Winter survival, Part 1: European hornet, Vespa crabro

 

Fallen pears are a good source of carbohydrates for these giants.

 

Insects use many strategies to survive winter’s cold in chilly regions of the country, including Maryland. Last week while searching through my woodpile, I discovered a very chilly European hornet that had snuggled into my firewood in advance of Old Man Winter. The torpid creature was too drowsy to muster much of a greeting as I picked it up for a look.

By early November, European hornet queens have entered a quiescent state to sustain them through the long winter. 
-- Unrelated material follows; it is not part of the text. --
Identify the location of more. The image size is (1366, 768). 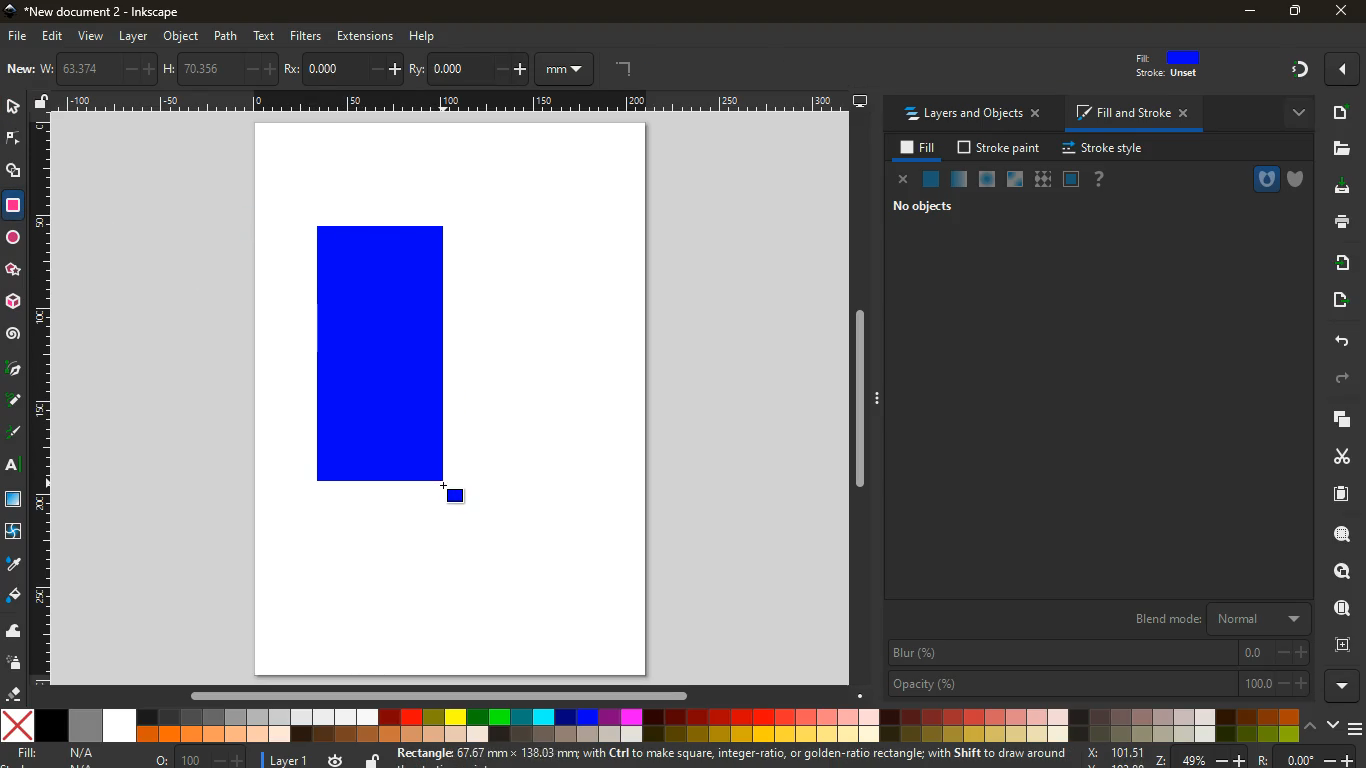
(1300, 116).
This encounter was quite different from another meeting with these titans of the hornet world that I had a few years back. One afternoon, I received a phone call from an animated homeowner who had discovered exceedingly large wasps inhabiting an ancient tree in her backyard. After a brief discussion of their nocturnal antics, ferocious appearance, but otherwise gentle demeanor, I informed her that her visitors were likely continental in origin, that is to say European, and perhaps this explained a kind of six-legged civility not normally seen in large stinging insects. A visit to the property revealed a magnificent colony of European hornets living in the trunk of an old silver maple. European hornets were introduced into New York from Europe sometime between 1840 and 1860. They took to the New World, spread steadily, and now occupy territory from the east coast to the Mississippi.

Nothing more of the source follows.